Supplied text:
I like this guy, though his front feet seem to toe in a bit and he's quite downhill..


----------



## LoveTheSaddlebreds (Jul 9, 2009)

The first mare has found a home! 

I meant to post this guy's pics but they didn't show up. She said he's built like a QH and regarding some aspects, I'd agree with that. I can't tell if he's cow hocked, possibly toed in, and downhill. Upright shoulder. But decent substance for a thoroughbred.


----------



## KWPNowner (Sep 25, 2012)

In the pictures available, the first mare is definitely presented the best. She is well put together and is an appropriate type for the hunters. Her ad mentioned videos, but I was unable to find those. Seeing these horses go is going to be one of the most important parts in choosing a hunter prospect. 

The second mare is not presented very well, she's leaning over her shoulder pretty markedly. I think she's quite well put together, although perhaps has a little more slope to her croup than I find ideal? It's hard to say definitively with her leaning forward like that. 

The third mare's point of shoulder is lower than ideal in a hunter and I find her neck to be a little straighter than ideal which makes her look less type-y. Id also want to investigate what they mean by her ankles "pinching" and how that would impact a sport career. 

The fourth gelding is very straight through his hind legs, which would concern me that it would limit scope. He is also a bit downhill. 

Of this group, the first two mares are the ones I would follow up on. Seeing them move is crucial, and if you're able to have them hope over a small jump, that would be ideal. 

What level hunters are you looking to compete at? Also what area and what kind of budget?


----------



## LoveTheSaddlebreds (Jul 9, 2009)

KWPNowner said:


> In the pictures available, the first mare is definitely presented the best. She is well put together and is an appropriate type for the hunters. Her ad mentioned videos, but I was unable to find those. Seeing these horses go is going to be one of the most important parts in choosing a hunter prospect.
> 
> The second mare is not presented very well, she's leaning over her shoulder pretty markedly. I think she's quite well put together, although perhaps has a little more slope to her croup than I find ideal? It's hard to say definitively with her leaning forward like that.
> 
> ...


I'm not super competitive anymore but would like a horse to be able to do 2'6" at least, probably never higher than 3'. I don't want to spend over 2k. Would like to go foxhunting, I like dressage a lot so would definitely school that if not show. I also really like trail riding and would do that in between serious riding. 

I kinda like this guy, but not sure he'd be suitable for jumping lol She didn't give me good pictures, but there's nothing glaringly wrong about him (at least to my eyes) but I also think he's kinda cute and may not be able to see what's wrong..

https://drive.google.com/file/d/0B1uHuFiEIxx7T09ZZjR3Vmw3NkE/view


----------



## KWPNowner (Sep 25, 2012)

Data section:
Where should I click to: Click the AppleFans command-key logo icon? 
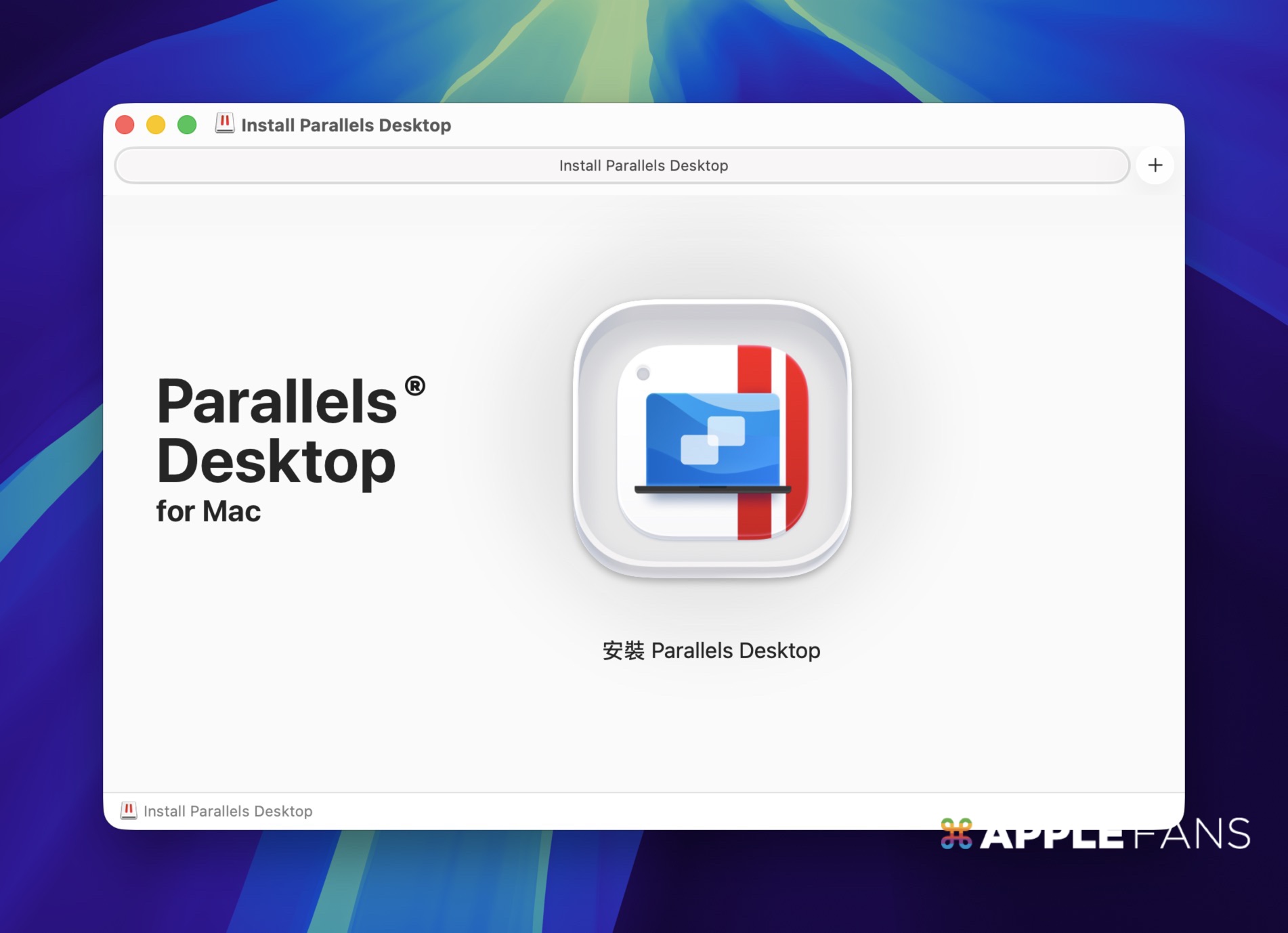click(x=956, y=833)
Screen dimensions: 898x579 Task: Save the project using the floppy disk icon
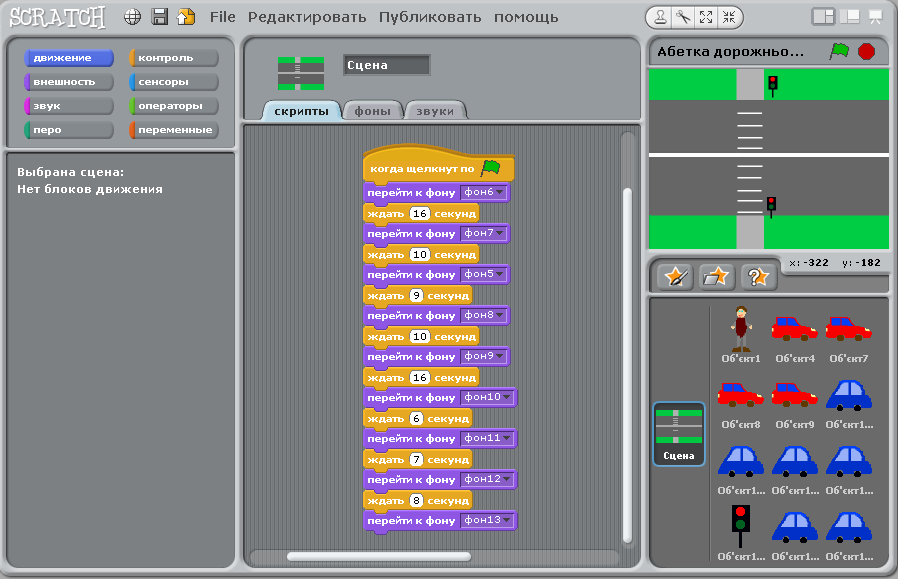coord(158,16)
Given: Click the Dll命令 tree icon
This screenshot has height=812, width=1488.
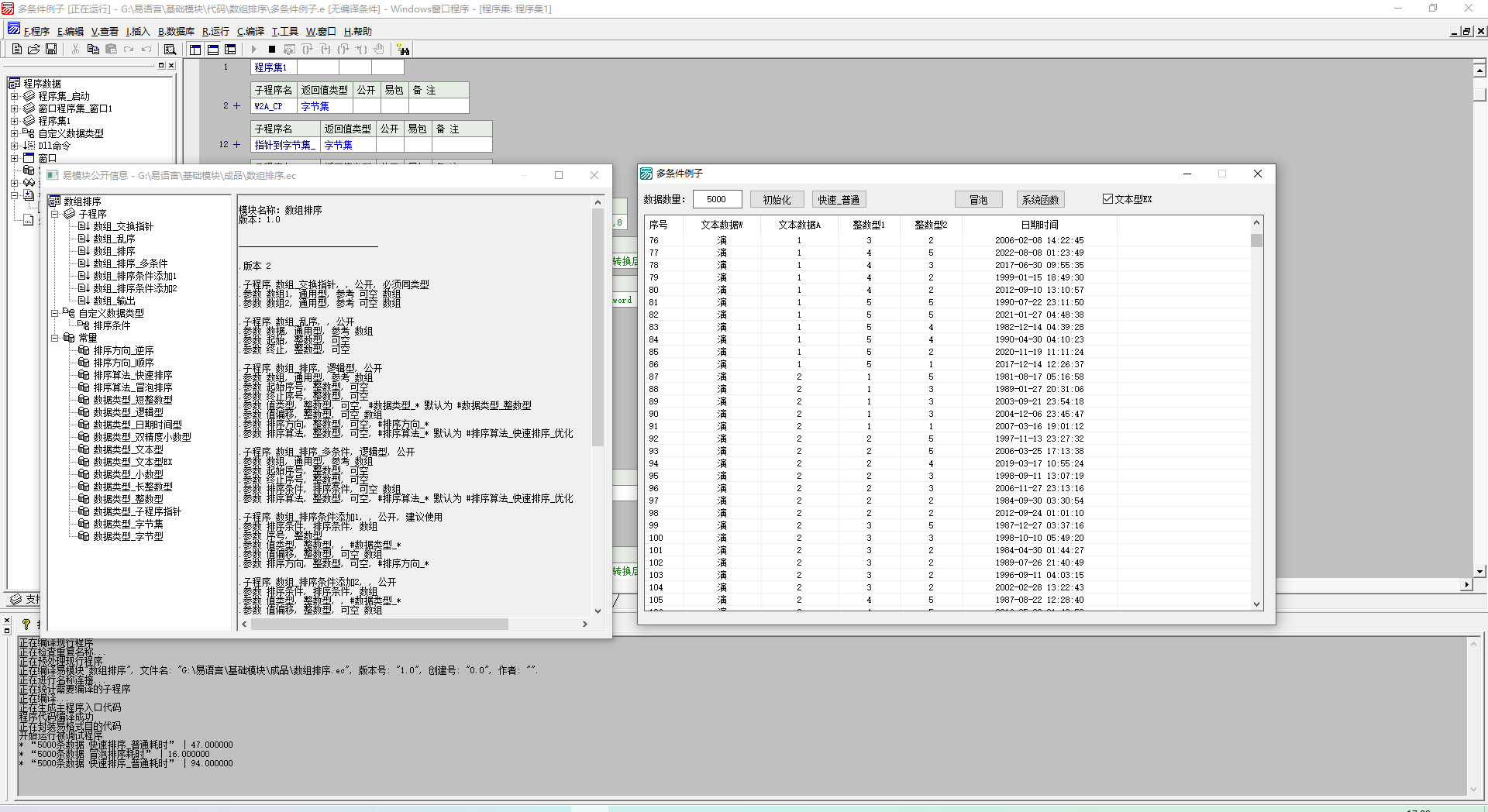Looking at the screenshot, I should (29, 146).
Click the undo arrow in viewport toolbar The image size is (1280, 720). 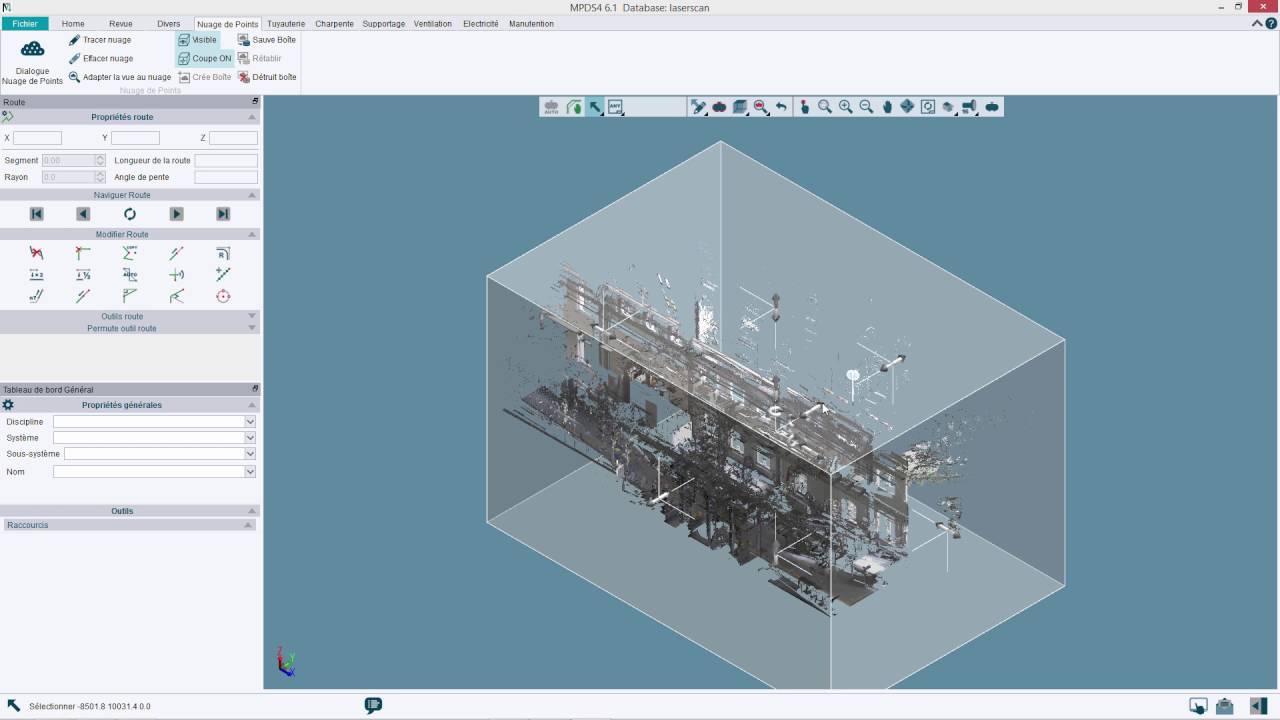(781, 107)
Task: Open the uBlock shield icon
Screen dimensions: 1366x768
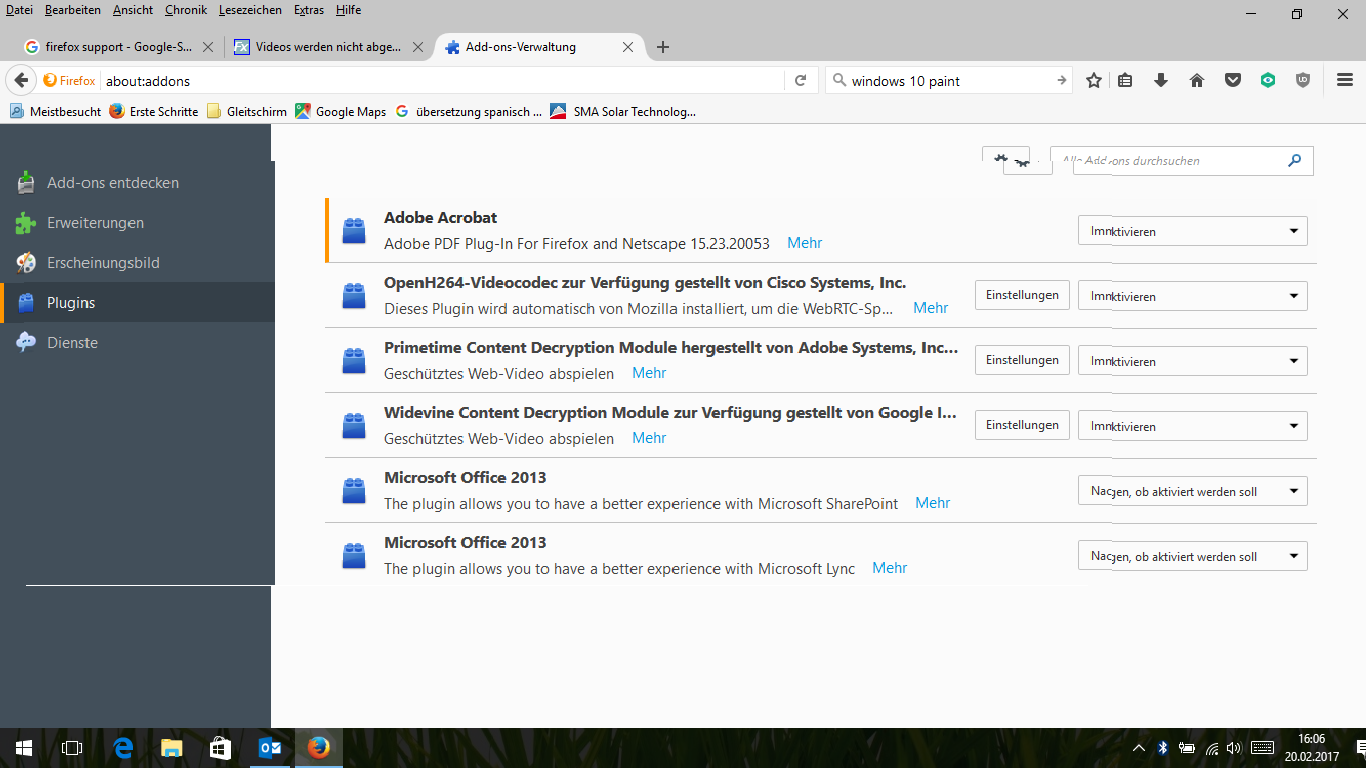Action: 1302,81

Directions:
**1.** In the horse-shopping thread, what is the minimum fence height LoveTheSaddlebreds wants a horse to be able to jump?
**2.** Retype the passage of the horse-shopping thread between "I meant to post" and "for a thoroughbred.", inclusive.

Written responses:
**1.** 2'6"

**2.**
I meant to post this guy's pics but they didn't show up. She said he's built like a QH and regarding some aspects, I'd agree with that. I can't tell if he's cow hocked, possibly toed in, and downhill. Upright shoulder. But decent substance for a thoroughbred.